With power comes responsibility

Up until the descendant selectors, we had a risk of what I’d call “specificity bloat”. Essentially, it’s when you start adding more classes or even IDs just to overpower earlier styles. As a rule of thumb, I think it’s best to avoid increasing specificity solely to undo earlier styles. The “family” selectors like direct descendants, adjacent siblings, and non-adjacent siblings make it easier for you to deal with actual rules of design.

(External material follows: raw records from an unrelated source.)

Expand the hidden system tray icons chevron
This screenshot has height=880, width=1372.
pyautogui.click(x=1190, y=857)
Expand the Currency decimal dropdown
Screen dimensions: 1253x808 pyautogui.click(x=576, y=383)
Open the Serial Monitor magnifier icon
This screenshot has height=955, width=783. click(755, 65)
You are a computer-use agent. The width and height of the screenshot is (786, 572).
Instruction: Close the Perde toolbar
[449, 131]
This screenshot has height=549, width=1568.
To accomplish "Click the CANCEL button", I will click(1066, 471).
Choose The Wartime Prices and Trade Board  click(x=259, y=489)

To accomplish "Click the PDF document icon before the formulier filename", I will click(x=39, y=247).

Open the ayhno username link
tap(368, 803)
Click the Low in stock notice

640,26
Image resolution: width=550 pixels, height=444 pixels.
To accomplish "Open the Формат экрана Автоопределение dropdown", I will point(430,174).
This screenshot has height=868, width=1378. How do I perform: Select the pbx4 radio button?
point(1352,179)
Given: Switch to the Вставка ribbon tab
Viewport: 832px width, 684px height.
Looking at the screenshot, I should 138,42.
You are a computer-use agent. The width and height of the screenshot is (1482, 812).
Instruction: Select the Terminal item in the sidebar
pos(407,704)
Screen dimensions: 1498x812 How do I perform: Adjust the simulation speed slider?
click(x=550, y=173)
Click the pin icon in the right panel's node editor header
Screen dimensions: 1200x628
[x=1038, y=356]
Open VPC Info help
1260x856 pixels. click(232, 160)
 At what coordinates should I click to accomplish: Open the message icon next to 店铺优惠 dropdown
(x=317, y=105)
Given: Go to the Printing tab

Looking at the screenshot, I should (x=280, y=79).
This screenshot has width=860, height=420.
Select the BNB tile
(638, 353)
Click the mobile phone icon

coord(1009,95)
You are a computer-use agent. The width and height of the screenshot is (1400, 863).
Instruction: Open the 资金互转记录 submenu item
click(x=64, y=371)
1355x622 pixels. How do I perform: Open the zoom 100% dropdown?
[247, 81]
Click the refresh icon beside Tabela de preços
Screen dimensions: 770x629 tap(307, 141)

Take this little bit o’ CSS and assume you have an h3, and h3 that’s used with an h2, an h3 occurring with an hgroup, and an h3 that’s in an hgroup somewhere after a table.

h3{margin-top: .5em}
.content h3{margin-top: .5em}
h3.no-margin{margin:0}
article.content hgroup h3 {margin-top: 1em}
article.withTable.withHgroup hgroup h3 {margin-top:2em}


The challenge you have with the previous example is that your h3’s margin depends on classes and you’re starting with a higher specificity for your content. You’ll end up writing CSS rules to over-write margin rules and more to put them back.  Instead, you can start with the main rules, and then use the “family” selectors for handling your edge-cases:

h3{margin-top: .5em} /*removed .content h3 b/c the default rule applies */
h2 + h3 {margin-top:0} /*spec: 0, 0, 0, 2 */
hgroup > h3 {margin-top: 1em} /*spec: 0, 0, 0, 2 */
article table ~ hgroup > h3 {margin-top: 2em;} /*spec  0,0,0,4 */

CSS Selectors: Ninja Level

The “family” selectors are when you finally master CSS. You have full control over the major ways that you can select items and you can really drill down to specific items. But, it’s when you discover the attribute selector and then start chaining pseudo-classes with the “family” selectors that the insanity begins:

a{color:blue}
a[href="http://google.com"]{color: orange} /*link to specifically google.com */
a:hover{text-decoration:underline; color: navy}
a[href="http://google.com"]:hover:before{content: "going to google"}
form:hover > input{border: 1px solid blue} /*change the input only when you hover over the form */
form:hover > input:hover{border: 2px solid blue} /*hovering the form AND hovering the input */
form:hover > input:hover ~ input[type="submit"]{background: green} /*hovering the form and the input, and then selecting the submit button */


The attribute selector is so insanely awesome, it deserves its own blog post. I’ll suffice to say that you’re at Ninja level once you’re mixing the attribute with descendant selectors. You’re able to create levels of feedback and you’re able to create distinct set of logic within your design.